LR La Pallice
Bien
que sa date de création soit relativement récente (1890) La Pallice
est une des zones la plus intéressante de l'agglomération rochelaise.
Il reste ça et là des traces architecturales de l'activité
portuaire bourdonnante qui à perduré pendant près de 100
ans.
On imagine mal, en parcourant ce
quartier maintenant en demi-sommeil, qu'il y a eu jusqu'en 1970 des liaisons
transatlantiques régulières avec la ville de Valparaiso au Chili
grâce à la Pacific Steam Navigation Compagny basé à
Liverpool. Dans le même ordre d'idées beaucoup de familles rochelaises
ont des liens familiaux avec des ressortissants des U.S.A. La raison est simple
: de l'après-guerre mondiale à 1962 une base de militaires
américains était installée à La Pallice, faisant travailler
par leur présence une partie non négligeable de la population locale.
Quand De Gaulle, dans un grand élan nationaliste, a demandé à
l'état major yankee de l'époque de quitter la France, de nombreuses
jeunes femmes du cru mariées à des GI'sont spontanément parties
avec leurs époux militaires pour une Amérique perçue comme pleine
de promesses et d'avenir. Pour l'anecdote un ami, krypto pour ne pas le nommer,
eu la visite cet été de Christophe, un grand gaillard de 30 ans, le
fils d'une de ses grandes tantes partie en 1962. Ce jeune homme était venu
à la recherche des origines françaises de sa maman. Ça a
été très émouvant pour krypto de nouer des liens avec un
membre éloigné de sa famille 100 % made in U.S.A, s'exprimant dans un
français hésitant et avec une ressemblance morphologique
certaine.La Pallice,
qui est finalement plus une ville à part entière qu'un quartier, a
gardé, malgré sa déshérence économique, ce
particularisme si fort de toute zone portuaire, où qu'elle soit dans le
monde... et moi ça m'a toujours fait rêver ! J'adore l'ambiance des
docks industriels, traîner sur les quais derrière le boulevard de la
Soif, même si parfois certains recoins ont la réputation, à juste
titre, d'être plus ou moins malfamés à cause de multiples petits
trafics qui donnent des poussées d'urticaires aux agents des douanes
installés sur le site ! Il ne m'est jamais rien arrivé de
désagréable, aussi peut-être parce que ce territoire m'est
familier depuis si longtemps. Le monde de la marine marchande et surtout leurs
codes de comportement sont sans doute un peu frustres, mais jamais gratuits :
l'imbécile de service qui vient jouer les Marlon Brendo d'opérette,
pour frimer devant sa nouvelle copine, en allant chercher des noises à de
solides bonhommes ayant passé 3 mois en mer sans escale, n'aura que ce
qu'il mérite s'il repart en slip. Faut pas les chauffer les matelots...

+===+

▶ Consignes:
**A)** Recopiez, s'il vous plaît, le passage du texte sur La Pallice qui commence à « LR La Pallice » et se termine à « de l'agglomération rochelaise. ».
**B)** Répondez aux questions suivantes d'après le texte sur La Pallice :
(i) En quelle année La Pallice a-t-elle été créée ?
(ii) Avec quelle ville du Chili existaient des liaisons transatlantiques régulières jusqu'en 1970 ?
(iii) Quel âge a Christophe ?
Les entrées constituent un matériau distinct, sans lien avec le texte sur La Pallice.

▶ Entrées de pointage pour texte et éléments:
+===+

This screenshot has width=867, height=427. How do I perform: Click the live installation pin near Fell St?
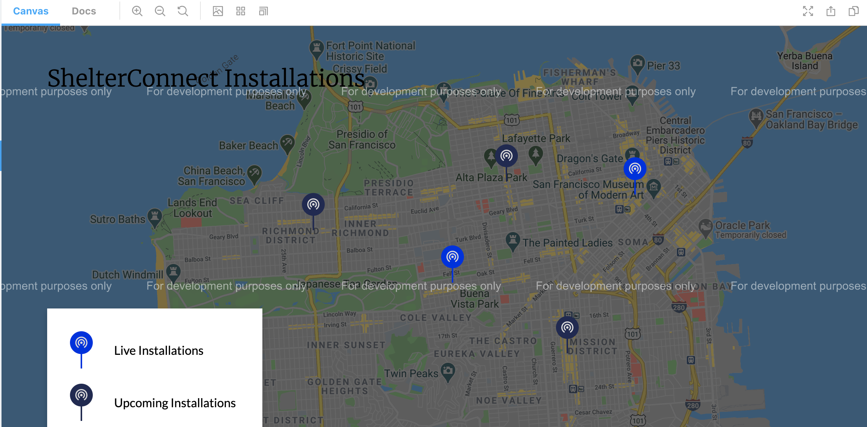pos(452,257)
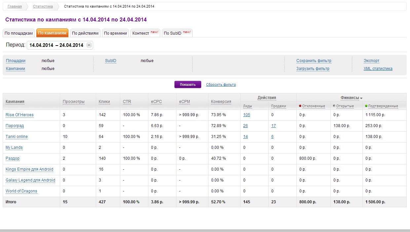Open XML статистика link
The height and width of the screenshot is (232, 410).
click(378, 69)
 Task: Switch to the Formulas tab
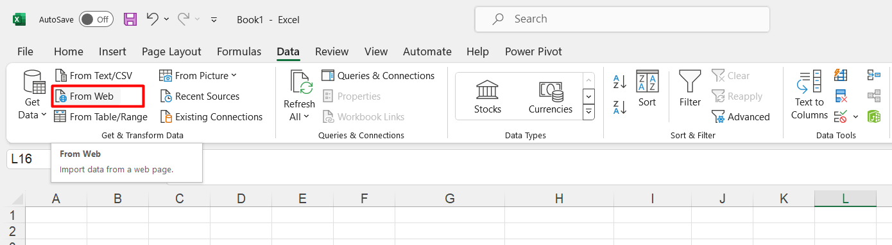tap(239, 51)
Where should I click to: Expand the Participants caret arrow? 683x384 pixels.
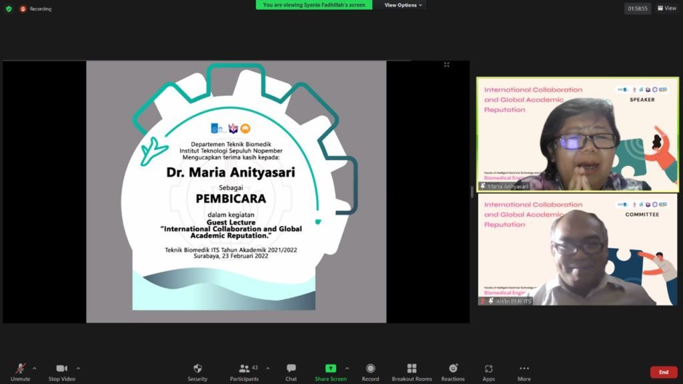click(x=268, y=368)
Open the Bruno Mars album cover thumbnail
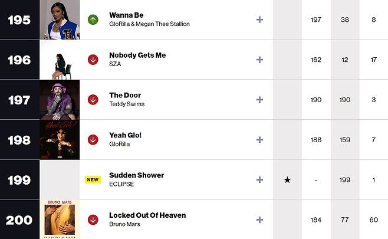Viewport: 388px width, 239px height. [60, 220]
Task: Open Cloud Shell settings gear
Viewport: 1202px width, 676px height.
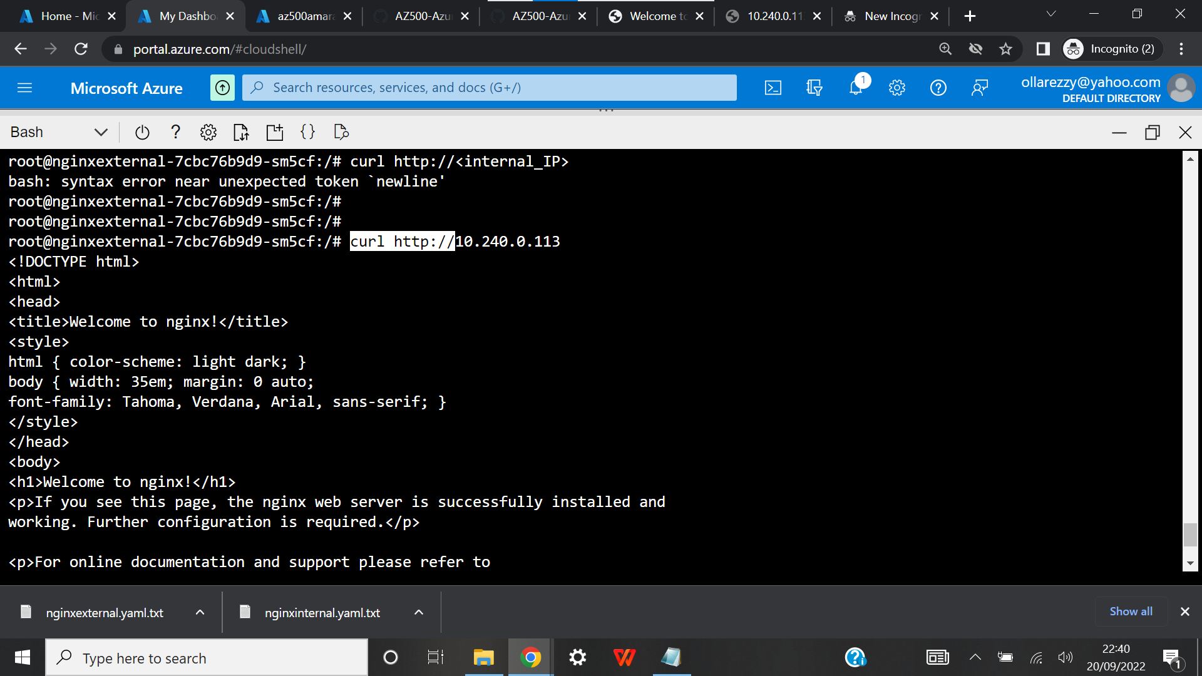Action: (x=208, y=132)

+===+

▶ Réponses par consigne:
**A)**
LR La Pallice
Bien
que sa date de création soit relativement récente (1890) La Pallice
est une des zones la plus intéressante de l'agglomération rochelaise.

**B)**
(i) En 1890.
(ii) Valparaiso.
(iii) 30 ans.